» **Exercise goal**: An identical copy of the data below is needed.

» **Stored data entries**:
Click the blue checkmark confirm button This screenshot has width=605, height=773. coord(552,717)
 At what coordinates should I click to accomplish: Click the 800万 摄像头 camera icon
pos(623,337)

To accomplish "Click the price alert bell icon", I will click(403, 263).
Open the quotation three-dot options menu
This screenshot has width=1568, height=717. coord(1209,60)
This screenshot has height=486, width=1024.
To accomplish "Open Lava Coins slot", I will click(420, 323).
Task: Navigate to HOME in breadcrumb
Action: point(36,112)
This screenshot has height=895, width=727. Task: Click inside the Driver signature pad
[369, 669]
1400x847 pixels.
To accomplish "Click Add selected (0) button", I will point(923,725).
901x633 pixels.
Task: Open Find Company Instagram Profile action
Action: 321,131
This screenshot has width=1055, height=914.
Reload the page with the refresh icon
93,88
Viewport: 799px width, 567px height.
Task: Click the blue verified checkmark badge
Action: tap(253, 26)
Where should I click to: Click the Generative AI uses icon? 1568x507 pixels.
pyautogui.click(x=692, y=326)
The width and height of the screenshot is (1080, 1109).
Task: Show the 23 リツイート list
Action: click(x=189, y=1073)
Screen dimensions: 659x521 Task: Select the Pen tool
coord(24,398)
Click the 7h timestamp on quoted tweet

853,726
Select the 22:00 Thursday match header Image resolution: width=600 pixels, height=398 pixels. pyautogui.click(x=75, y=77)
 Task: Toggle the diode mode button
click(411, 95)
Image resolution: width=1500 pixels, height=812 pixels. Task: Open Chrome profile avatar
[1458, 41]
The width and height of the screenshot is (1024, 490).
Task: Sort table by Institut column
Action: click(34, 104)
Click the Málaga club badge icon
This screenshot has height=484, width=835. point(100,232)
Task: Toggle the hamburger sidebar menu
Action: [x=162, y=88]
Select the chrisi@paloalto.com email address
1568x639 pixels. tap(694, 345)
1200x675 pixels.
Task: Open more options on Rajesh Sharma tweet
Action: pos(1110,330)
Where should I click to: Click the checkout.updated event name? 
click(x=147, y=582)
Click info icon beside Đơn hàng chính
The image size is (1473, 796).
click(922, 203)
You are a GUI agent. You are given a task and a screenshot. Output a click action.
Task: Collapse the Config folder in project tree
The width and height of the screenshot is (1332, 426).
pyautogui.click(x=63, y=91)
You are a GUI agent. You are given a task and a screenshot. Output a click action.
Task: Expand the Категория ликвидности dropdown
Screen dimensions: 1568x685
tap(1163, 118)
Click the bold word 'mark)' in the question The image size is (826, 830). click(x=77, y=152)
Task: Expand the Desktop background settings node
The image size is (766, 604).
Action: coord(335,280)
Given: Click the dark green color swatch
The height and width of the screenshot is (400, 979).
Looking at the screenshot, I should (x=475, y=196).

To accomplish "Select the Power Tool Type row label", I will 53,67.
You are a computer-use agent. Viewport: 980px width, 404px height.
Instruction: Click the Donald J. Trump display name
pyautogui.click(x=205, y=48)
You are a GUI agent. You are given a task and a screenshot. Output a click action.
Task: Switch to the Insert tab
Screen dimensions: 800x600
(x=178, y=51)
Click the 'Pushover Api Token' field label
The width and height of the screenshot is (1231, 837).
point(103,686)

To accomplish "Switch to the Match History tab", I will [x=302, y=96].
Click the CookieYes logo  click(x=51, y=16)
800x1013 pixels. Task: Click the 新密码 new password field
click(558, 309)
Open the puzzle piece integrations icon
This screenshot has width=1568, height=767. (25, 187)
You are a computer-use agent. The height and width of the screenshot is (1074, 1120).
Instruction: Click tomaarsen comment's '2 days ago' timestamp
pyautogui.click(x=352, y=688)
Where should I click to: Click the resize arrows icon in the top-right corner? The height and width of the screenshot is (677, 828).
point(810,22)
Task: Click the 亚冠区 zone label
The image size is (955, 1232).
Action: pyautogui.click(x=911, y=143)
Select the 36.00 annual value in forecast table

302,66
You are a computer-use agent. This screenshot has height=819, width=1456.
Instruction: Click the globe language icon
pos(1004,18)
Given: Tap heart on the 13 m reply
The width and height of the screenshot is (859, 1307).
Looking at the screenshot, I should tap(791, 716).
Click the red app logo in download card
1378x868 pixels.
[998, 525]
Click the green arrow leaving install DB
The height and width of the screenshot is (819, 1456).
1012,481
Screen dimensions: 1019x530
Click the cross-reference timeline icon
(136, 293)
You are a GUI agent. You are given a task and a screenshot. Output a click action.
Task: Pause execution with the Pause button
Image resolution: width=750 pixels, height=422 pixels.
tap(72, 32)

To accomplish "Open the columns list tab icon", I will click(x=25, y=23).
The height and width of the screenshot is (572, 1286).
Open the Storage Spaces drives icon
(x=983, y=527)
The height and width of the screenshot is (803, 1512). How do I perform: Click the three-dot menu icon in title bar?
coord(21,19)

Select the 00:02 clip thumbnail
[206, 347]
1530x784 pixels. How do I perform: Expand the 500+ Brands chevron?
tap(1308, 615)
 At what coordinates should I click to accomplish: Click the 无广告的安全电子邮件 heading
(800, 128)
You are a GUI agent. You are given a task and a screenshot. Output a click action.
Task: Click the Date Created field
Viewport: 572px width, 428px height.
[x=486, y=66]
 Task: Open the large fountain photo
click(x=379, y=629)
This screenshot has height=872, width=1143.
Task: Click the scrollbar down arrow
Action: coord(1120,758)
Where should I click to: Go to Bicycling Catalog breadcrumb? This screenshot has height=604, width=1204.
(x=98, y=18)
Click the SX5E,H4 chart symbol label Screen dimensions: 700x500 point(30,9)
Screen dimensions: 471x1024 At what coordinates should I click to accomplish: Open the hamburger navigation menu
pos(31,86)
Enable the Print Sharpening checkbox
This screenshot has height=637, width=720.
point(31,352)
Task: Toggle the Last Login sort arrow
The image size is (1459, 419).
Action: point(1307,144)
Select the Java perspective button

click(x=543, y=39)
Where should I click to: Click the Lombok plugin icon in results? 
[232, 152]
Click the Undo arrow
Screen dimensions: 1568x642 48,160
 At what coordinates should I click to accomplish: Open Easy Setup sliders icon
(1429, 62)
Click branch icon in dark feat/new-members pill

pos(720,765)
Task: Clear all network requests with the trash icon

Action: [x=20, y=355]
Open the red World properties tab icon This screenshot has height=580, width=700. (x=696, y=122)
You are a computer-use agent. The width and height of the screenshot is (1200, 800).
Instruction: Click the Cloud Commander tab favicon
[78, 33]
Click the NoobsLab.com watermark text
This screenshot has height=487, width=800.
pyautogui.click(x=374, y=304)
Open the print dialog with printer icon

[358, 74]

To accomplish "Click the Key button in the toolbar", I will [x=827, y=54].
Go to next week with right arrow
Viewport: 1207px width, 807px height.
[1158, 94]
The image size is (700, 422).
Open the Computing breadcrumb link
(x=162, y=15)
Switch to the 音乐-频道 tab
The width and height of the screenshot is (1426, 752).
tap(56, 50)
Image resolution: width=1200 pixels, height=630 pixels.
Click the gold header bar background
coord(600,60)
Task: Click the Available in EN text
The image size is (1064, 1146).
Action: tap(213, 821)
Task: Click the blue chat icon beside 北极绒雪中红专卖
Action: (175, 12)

» **Exercise result**:
Click the blue checkmark confirm button This screenshot has width=605, height=773. coord(552,717)
 At what coordinates should I click to accomplish: Click the 800万 摄像头 camera icon
pos(623,337)

To accomplish "Click the price alert bell icon", I will click(403, 263).
Open the quotation three-dot options menu
This screenshot has width=1568, height=717. coord(1209,60)
This screenshot has height=486, width=1024.
To accomplish "Open Lava Coins slot", I will click(420, 323).
Task: Navigate to HOME in breadcrumb
Action: point(36,112)
This screenshot has height=895, width=727. Task: Click inside the Driver signature pad
[369, 669]
1400x847 pixels.
To accomplish "Click Add selected (0) button", I will point(923,725).
901x633 pixels.
Task: Open Find Company Instagram Profile action
Action: 321,131
This screenshot has width=1055, height=914.
Reload the page with the refresh icon
93,88
Viewport: 799px width, 567px height.
Task: Click the blue verified checkmark badge
Action: tap(253, 26)
Where should I click to: Click the Generative AI uses icon? 1568x507 pixels.
pyautogui.click(x=692, y=326)
The width and height of the screenshot is (1080, 1109).
Task: Show the 23 リツイート list
Action: click(x=189, y=1073)
Screen dimensions: 659x521 Task: Select the Pen tool
coord(24,398)
Click the 7h timestamp on quoted tweet

853,726
Select the 22:00 Thursday match header Image resolution: width=600 pixels, height=398 pixels. pyautogui.click(x=75, y=77)
 Task: Toggle the diode mode button
click(411, 95)
Image resolution: width=1500 pixels, height=812 pixels. Task: Open Chrome profile avatar
[1458, 41]
The width and height of the screenshot is (1024, 490).
Task: Sort table by Institut column
Action: click(34, 104)
Click the Málaga club badge icon
This screenshot has height=484, width=835. point(100,232)
Task: Toggle the hamburger sidebar menu
Action: [x=162, y=88]
Select the chrisi@paloalto.com email address
1568x639 pixels. tap(694, 345)
1200x675 pixels.
Task: Open more options on Rajesh Sharma tweet
Action: pos(1110,330)
Where should I click to: Click the checkout.updated event name? 
click(x=147, y=582)
Click info icon beside Đơn hàng chính
The image size is (1473, 796).
click(922, 203)
You are a GUI agent. You are given a task and a screenshot. Output a click action.
Task: Collapse the Config folder in project tree
The width and height of the screenshot is (1332, 426).
pyautogui.click(x=63, y=91)
You are a GUI agent. You are given a task and a screenshot. Output a click action.
Task: Expand the Категория ликвидности dropdown
Screen dimensions: 1568x685
tap(1163, 118)
Click the bold word 'mark)' in the question The image size is (826, 830). click(x=77, y=152)
Task: Expand the Desktop background settings node
The image size is (766, 604).
Action: coord(335,280)
Given: Click the dark green color swatch
The height and width of the screenshot is (400, 979).
Looking at the screenshot, I should (x=475, y=196).

To accomplish "Select the Power Tool Type row label", I will 53,67.
You are a computer-use agent. Viewport: 980px width, 404px height.
Instruction: Click the Donald J. Trump display name
pyautogui.click(x=205, y=48)
You are a GUI agent. You are given a task and a screenshot. Output a click action.
Task: Switch to the Insert tab
Screen dimensions: 800x600
(x=178, y=51)
Click the 'Pushover Api Token' field label
The width and height of the screenshot is (1231, 837).
point(103,686)

To accomplish "Switch to the Match History tab", I will [x=302, y=96].
Click the CookieYes logo  click(x=51, y=16)
800x1013 pixels. Task: Click the 新密码 new password field
click(558, 309)
Open the puzzle piece integrations icon
This screenshot has width=1568, height=767. (25, 187)
You are a computer-use agent. The height and width of the screenshot is (1074, 1120).
Instruction: Click tomaarsen comment's '2 days ago' timestamp
pyautogui.click(x=352, y=688)
Where should I click to: Click the resize arrows icon in the top-right corner? The height and width of the screenshot is (677, 828).
point(810,22)
Task: Click the 亚冠区 zone label
The image size is (955, 1232).
Action: pyautogui.click(x=911, y=143)
Select the 36.00 annual value in forecast table

302,66
You are a computer-use agent. This screenshot has height=819, width=1456.
Instruction: Click the globe language icon
pos(1004,18)
Given: Tap heart on the 13 m reply
The width and height of the screenshot is (859, 1307).
Looking at the screenshot, I should tap(791, 716).
Click the red app logo in download card
1378x868 pixels.
[998, 525]
Click the green arrow leaving install DB
The height and width of the screenshot is (819, 1456).
1012,481
Screen dimensions: 1019x530
Click the cross-reference timeline icon
(136, 293)
You are a GUI agent. You are given a task and a screenshot. Output a click action.
Task: Pause execution with the Pause button
Image resolution: width=750 pixels, height=422 pixels.
tap(72, 32)

To accomplish "Open the columns list tab icon", I will click(x=25, y=23).
The height and width of the screenshot is (572, 1286).
Open the Storage Spaces drives icon
(x=983, y=527)
The height and width of the screenshot is (803, 1512). How do I perform: Click the three-dot menu icon in title bar?
coord(21,19)

Select the 00:02 clip thumbnail
[206, 347]
1530x784 pixels. How do I perform: Expand the 500+ Brands chevron?
tap(1308, 615)
 At what coordinates should I click to accomplish: Click the 无广告的安全电子邮件 heading
(800, 128)
You are a GUI agent. You are given a task and a screenshot. Output a click action.
Task: Click the Date Created field
Viewport: 572px width, 428px height.
[x=486, y=66]
 Task: Open the large fountain photo
click(x=379, y=629)
This screenshot has height=872, width=1143.
Task: Click the scrollbar down arrow
Action: coord(1120,758)
Where should I click to: Go to Bicycling Catalog breadcrumb? This screenshot has height=604, width=1204.
(x=98, y=18)
Click the SX5E,H4 chart symbol label Screen dimensions: 700x500 point(30,9)
Screen dimensions: 471x1024 At what coordinates should I click to accomplish: Open the hamburger navigation menu
pos(31,86)
Enable the Print Sharpening checkbox
This screenshot has height=637, width=720.
point(31,352)
Task: Toggle the Last Login sort arrow
The image size is (1459, 419).
Action: point(1307,144)
Select the Java perspective button

click(x=543, y=39)
Where should I click to: Click the Lombok plugin icon in results? 
[232, 152]
Click the Undo arrow
Screen dimensions: 1568x642 48,160
 At what coordinates should I click to accomplish: Open Easy Setup sliders icon
(1429, 62)
Click branch icon in dark feat/new-members pill

pos(720,765)
Task: Clear all network requests with the trash icon

Action: [x=20, y=355]
Open the red World properties tab icon This screenshot has height=580, width=700. (x=696, y=122)
You are a computer-use agent. The width and height of the screenshot is (1200, 800).
Instruction: Click the Cloud Commander tab favicon
[78, 33]
Click the NoobsLab.com watermark text
This screenshot has height=487, width=800.
pyautogui.click(x=374, y=304)
Open the print dialog with printer icon

[358, 74]

To accomplish "Click the Key button in the toolbar", I will [x=827, y=54].
Go to next week with right arrow
Viewport: 1207px width, 807px height.
[1158, 94]
The image size is (700, 422).
Open the Computing breadcrumb link
(x=162, y=15)
Switch to the 音乐-频道 tab
The width and height of the screenshot is (1426, 752).
tap(56, 50)
Image resolution: width=1200 pixels, height=630 pixels.
Click the gold header bar background
coord(600,60)
Task: Click the Available in EN text
The image size is (1064, 1146).
Action: tap(213, 821)
Task: Click the blue chat icon beside 北极绒雪中红专卖
Action: (175, 12)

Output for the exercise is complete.